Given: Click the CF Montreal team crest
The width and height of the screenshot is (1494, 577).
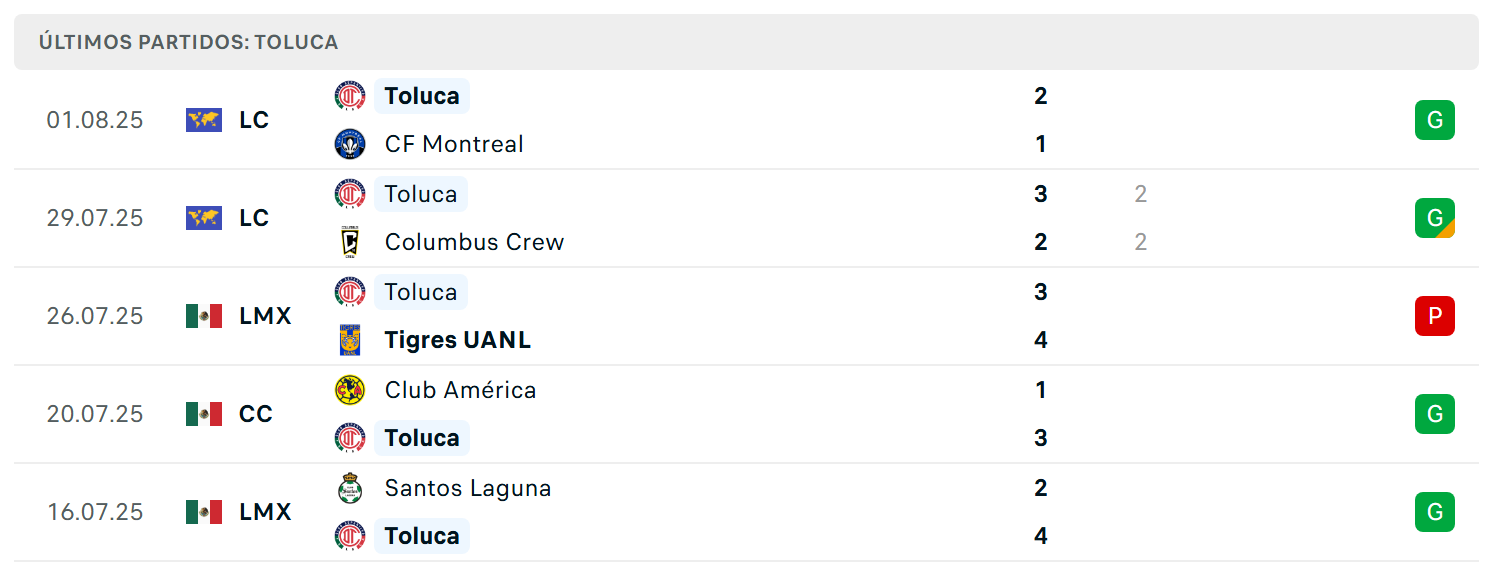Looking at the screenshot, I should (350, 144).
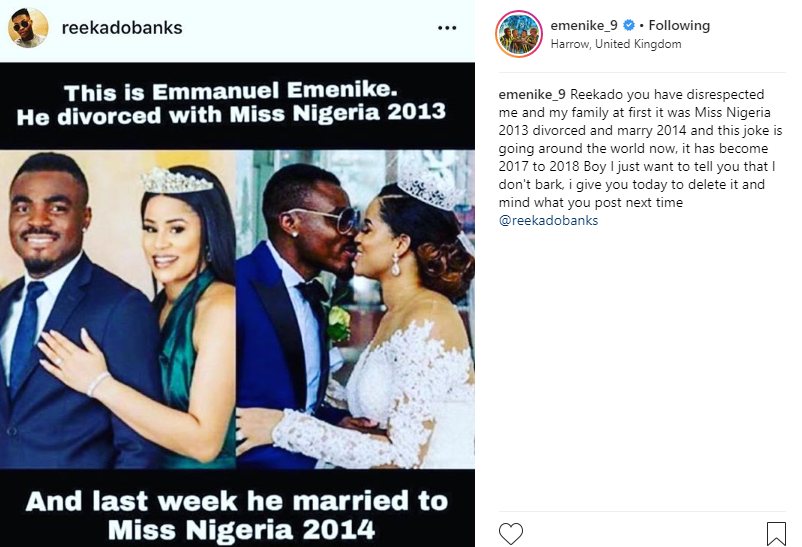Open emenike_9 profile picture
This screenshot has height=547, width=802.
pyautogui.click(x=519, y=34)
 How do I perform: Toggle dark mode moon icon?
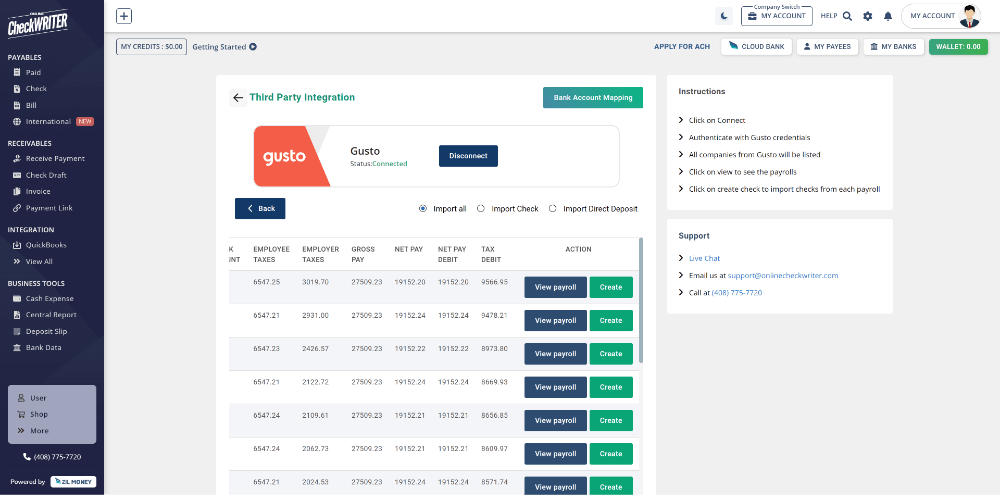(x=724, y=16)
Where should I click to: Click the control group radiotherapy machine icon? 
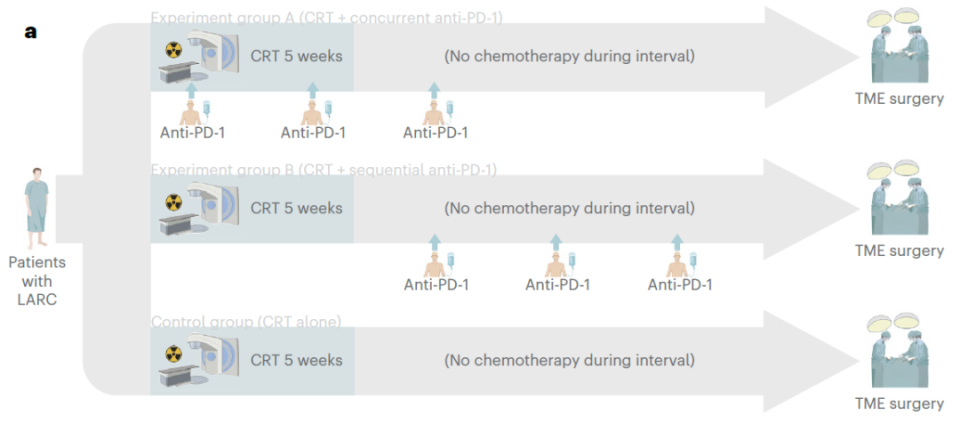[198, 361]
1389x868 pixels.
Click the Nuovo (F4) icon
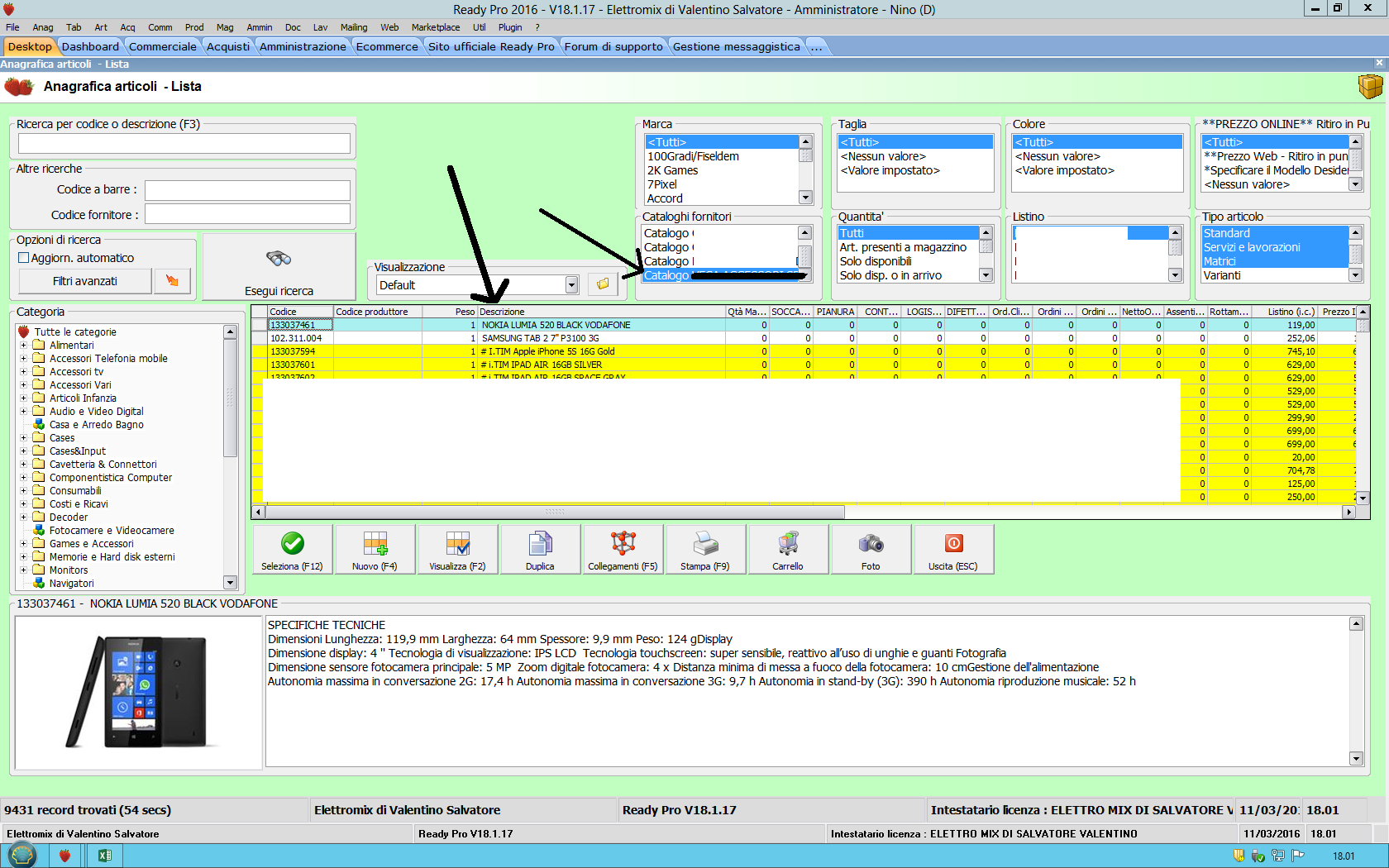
****
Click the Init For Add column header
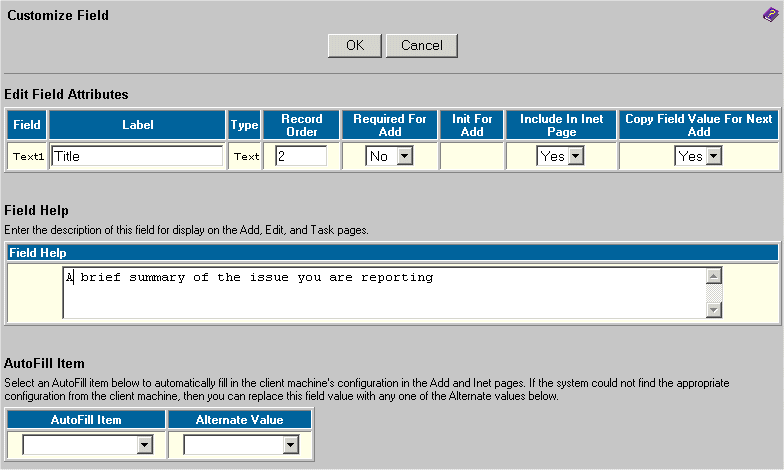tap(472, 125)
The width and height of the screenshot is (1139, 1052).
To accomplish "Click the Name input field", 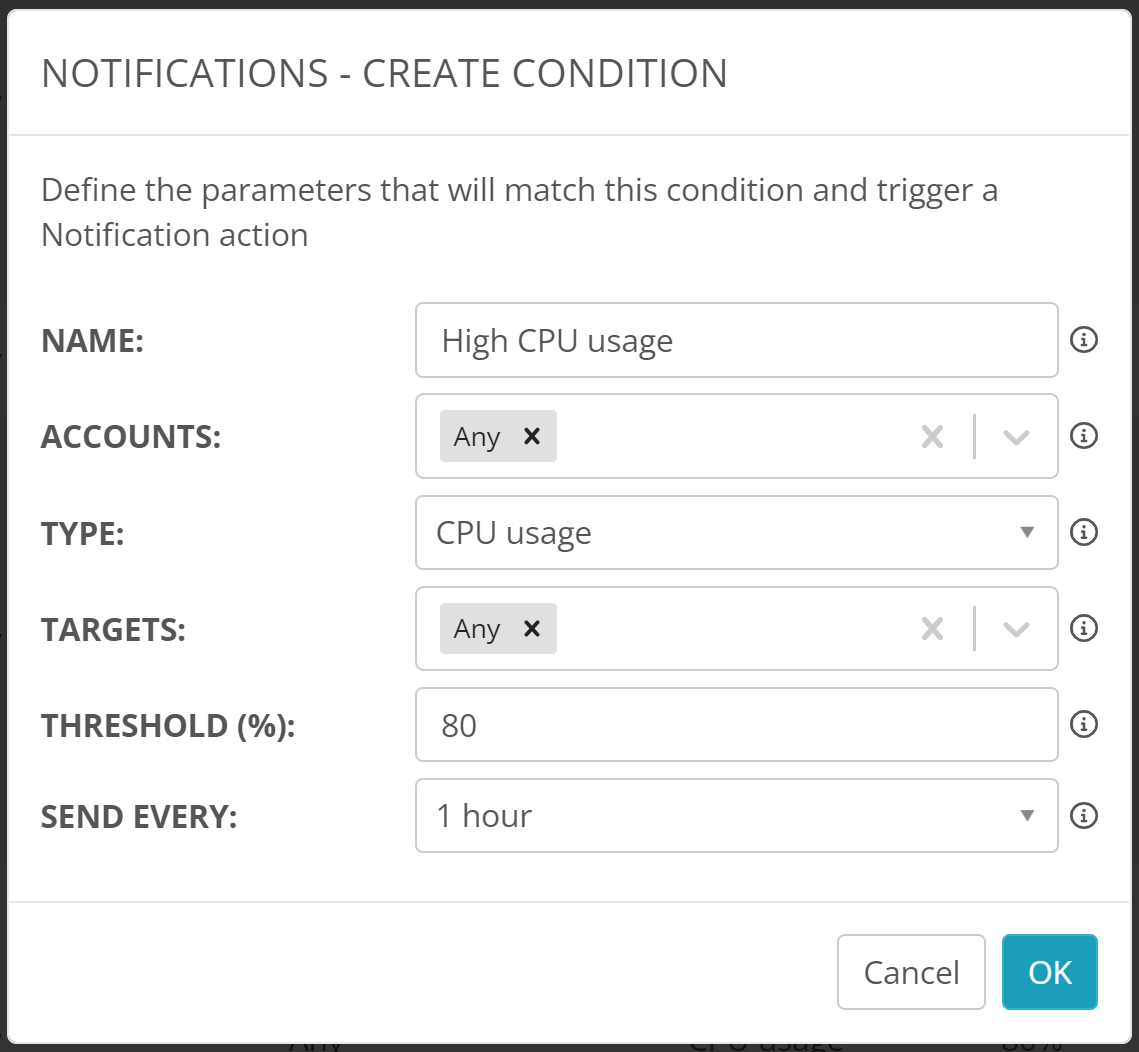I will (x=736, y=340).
****
Turn the data into a numbered list, starting with the line that contains "How do I perform: Toggle" and going on through the line that contains "Click the Nuovo (F4) icon", with both of those lines included. Skip any blank lines and leave the pictures out.

■ **EXERCISE SOLUTION**
1.  How do I perform: Toggle dark mode moon icon?
2. (x=724, y=16)
3. Where should I click to: Click the control group radiotherapy machine icon? 
4. [198, 361]
5. 1389x868 pixels.
6. Click the Nuovo (F4) icon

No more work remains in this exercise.